Sunday, September 28, 2008

Vote NO on TARP/EES Act of 2008

Yet Another Open Letter to Congress

September 28, 2008

Dear Senator or Representative:

I implore you on behalf of America and our children and grandchildren: Vote NO on the modified Troubled Asset Relief Plan.

This is bad legislation, fraught with long-term unanticipated, unintended consequences which, in the comfort of hindsight some years from now, will be glaringly obvious.

You deliberately are being misinformed by the Secretary of the Treasury, the Chairman of the Board of Governors of the Federal Reserve and the President in regard to the extreme urgency of the adoption of this plan.

Such urgency is not required. If, in fact, we were “only days away” from a global financial catastrophe, as was represented by the Administration on Thursday, September 18, 2008, then financial markets would have seized without regard to your deliberations.

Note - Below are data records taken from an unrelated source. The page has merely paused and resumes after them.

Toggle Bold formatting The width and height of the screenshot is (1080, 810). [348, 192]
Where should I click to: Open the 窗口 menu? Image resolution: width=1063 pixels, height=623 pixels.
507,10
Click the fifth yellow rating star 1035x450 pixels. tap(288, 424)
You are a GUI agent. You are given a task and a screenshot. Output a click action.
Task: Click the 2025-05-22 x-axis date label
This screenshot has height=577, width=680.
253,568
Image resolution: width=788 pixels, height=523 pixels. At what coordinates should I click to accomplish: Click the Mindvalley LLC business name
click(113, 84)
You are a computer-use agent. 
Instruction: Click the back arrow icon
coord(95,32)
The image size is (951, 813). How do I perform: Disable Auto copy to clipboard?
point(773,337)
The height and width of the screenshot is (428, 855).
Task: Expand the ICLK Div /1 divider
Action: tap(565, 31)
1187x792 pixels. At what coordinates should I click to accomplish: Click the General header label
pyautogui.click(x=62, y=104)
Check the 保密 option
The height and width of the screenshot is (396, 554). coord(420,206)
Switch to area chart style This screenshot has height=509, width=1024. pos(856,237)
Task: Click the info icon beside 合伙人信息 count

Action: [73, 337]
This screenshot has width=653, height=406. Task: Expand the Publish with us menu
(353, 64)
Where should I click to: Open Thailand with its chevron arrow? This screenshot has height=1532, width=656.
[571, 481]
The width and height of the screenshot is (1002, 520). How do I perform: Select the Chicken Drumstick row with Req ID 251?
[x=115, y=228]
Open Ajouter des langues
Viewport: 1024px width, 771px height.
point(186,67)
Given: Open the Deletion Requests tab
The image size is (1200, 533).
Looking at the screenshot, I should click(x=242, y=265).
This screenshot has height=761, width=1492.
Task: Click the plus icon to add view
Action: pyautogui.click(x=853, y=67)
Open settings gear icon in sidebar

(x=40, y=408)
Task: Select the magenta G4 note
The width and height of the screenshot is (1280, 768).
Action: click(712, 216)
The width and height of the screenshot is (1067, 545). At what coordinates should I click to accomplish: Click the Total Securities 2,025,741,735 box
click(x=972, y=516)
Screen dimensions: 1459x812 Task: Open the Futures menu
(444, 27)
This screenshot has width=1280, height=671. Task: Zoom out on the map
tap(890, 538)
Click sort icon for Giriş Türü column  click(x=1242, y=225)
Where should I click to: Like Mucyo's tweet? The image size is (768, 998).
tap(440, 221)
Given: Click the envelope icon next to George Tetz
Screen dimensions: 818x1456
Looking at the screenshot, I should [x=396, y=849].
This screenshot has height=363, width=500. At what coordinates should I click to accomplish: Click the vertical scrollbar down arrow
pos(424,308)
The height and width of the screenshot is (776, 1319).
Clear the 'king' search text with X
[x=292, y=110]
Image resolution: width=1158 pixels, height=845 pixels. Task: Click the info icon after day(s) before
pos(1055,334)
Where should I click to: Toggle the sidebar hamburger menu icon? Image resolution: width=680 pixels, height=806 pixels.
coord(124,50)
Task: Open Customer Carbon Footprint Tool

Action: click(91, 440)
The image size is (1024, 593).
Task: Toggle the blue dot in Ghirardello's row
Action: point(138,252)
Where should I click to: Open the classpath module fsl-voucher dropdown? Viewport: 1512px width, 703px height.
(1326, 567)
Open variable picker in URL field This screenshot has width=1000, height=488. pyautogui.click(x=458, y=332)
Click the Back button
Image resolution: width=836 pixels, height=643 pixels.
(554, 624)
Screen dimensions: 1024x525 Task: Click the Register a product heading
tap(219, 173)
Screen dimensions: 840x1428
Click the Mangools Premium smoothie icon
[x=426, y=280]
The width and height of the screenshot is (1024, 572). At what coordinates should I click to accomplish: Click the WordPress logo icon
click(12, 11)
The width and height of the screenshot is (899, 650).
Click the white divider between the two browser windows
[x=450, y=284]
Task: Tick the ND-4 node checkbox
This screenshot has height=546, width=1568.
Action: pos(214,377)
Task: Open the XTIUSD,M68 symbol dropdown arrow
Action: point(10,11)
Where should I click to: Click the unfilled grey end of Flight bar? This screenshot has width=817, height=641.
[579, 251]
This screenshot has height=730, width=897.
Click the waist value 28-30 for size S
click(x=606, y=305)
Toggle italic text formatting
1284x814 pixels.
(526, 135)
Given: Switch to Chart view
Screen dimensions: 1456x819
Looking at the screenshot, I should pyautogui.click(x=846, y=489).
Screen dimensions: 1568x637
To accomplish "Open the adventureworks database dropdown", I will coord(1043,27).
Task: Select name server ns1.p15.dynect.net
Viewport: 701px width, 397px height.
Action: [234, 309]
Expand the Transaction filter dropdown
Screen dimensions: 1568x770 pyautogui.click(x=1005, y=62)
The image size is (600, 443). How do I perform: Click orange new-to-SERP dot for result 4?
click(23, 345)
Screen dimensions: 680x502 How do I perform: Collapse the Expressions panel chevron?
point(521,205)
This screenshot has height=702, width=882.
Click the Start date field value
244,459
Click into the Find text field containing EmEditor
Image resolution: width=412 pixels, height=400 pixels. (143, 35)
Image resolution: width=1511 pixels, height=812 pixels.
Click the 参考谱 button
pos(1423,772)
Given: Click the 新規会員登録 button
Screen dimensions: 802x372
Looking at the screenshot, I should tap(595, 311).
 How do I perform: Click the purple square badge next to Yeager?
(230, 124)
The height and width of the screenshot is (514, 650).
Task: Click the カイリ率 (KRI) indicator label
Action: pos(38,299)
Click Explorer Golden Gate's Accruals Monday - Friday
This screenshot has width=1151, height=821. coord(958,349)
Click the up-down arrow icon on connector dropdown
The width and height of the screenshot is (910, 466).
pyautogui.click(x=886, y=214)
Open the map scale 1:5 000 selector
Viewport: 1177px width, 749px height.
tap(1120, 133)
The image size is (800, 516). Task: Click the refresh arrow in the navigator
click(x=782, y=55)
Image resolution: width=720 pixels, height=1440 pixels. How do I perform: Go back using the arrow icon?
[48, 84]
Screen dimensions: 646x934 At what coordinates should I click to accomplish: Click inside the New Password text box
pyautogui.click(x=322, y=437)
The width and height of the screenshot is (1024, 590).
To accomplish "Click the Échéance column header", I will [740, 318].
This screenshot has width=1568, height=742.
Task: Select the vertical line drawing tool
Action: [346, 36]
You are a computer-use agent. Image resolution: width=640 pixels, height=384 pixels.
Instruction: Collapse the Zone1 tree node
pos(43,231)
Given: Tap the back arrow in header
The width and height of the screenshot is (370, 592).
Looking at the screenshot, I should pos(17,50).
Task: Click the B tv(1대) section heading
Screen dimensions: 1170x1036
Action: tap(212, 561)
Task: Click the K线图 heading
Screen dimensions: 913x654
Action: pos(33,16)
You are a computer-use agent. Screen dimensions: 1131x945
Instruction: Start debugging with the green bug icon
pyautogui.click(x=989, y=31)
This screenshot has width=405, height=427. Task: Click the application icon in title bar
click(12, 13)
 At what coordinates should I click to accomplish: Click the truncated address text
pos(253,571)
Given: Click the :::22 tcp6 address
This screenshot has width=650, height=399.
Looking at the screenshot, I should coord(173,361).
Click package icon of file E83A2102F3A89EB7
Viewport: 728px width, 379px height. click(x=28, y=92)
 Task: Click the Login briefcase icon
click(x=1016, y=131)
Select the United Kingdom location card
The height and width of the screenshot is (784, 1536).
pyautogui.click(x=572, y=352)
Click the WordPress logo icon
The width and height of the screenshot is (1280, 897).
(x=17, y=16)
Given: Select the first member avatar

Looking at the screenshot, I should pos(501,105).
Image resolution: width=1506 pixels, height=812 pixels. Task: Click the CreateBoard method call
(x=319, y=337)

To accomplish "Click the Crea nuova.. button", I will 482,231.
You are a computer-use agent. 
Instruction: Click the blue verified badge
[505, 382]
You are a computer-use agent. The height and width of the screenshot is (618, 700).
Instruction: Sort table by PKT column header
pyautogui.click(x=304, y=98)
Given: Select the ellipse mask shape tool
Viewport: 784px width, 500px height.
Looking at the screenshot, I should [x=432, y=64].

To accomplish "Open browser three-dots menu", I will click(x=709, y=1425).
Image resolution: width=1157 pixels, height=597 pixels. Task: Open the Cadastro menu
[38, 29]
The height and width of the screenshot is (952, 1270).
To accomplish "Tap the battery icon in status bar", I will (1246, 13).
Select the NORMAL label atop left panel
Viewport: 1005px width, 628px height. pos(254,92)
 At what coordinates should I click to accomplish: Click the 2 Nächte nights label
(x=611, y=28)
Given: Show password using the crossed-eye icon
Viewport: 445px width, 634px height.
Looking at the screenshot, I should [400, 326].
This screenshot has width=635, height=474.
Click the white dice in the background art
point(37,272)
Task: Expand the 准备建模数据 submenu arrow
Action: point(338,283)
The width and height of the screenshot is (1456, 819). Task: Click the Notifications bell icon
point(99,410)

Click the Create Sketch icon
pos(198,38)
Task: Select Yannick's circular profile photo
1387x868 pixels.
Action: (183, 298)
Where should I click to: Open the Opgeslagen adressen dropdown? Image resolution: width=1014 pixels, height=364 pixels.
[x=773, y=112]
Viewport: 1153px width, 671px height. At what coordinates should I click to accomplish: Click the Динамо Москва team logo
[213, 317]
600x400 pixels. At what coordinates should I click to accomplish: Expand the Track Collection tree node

Financial markets are functioning, as evidenced last week by Goldman Sachs raising $10 billion in fresh private capital, by Morgan Stanley finalizing negotiations for $8.5 billion in new capital, by JP Morgan Chase acquiring the assets and deposits of Washington Mutual, the largest bank failure in our history (and paying the FDIC $1.9 billion in the process – NO cost to taxpayers), and by Wachovia Corporation entering into negotiations to merge with a healthier institution.

The bankruptcy of Lehman Brothers, the emergency acquisition of AIG Insurance, the merger of Bank of America and Merrill lynch, the ban of short-selling of financial institution stocks and the calming of money markets and money market funds with an insurance plan and an emergency lending facility have stabilized the financial markets sufficiently to allow additional time to consider a better solution to our credit crisis.

As such, I urge you, again, to vote NO on this modified Troubled Asset Relief Plan, and start anew with bilateral negotiations to produce a reasoned plan which will better protect the nation, its citizens, its taxpayers, its creditors (both foreign and domestic), its financial institutions and its economy.

The risk of approving ill-advised legislation now, with long-term and unintended consequences, is far greater than the perceived risk of impending financial catastrophe which, by virtue of the positive developments in private capital markets last week, is a much more remote likelihood.

Better legislation should be drafted and approved in the coming months, preferably after the beginning of a new Administration and session of Congress in January 2009. If other financial institutions require government assistance before next year, solutions may be developed on a case-by-case basis without resorting to a sweeping plan which Congress has had inadequate time to consider.

Please vote NO on the Troubled Asset Relief Plan. Financial markets are NOT days away from catastrophe. Vote NO and urge your colleagues to vote NO, in favor of a new and better plan next year.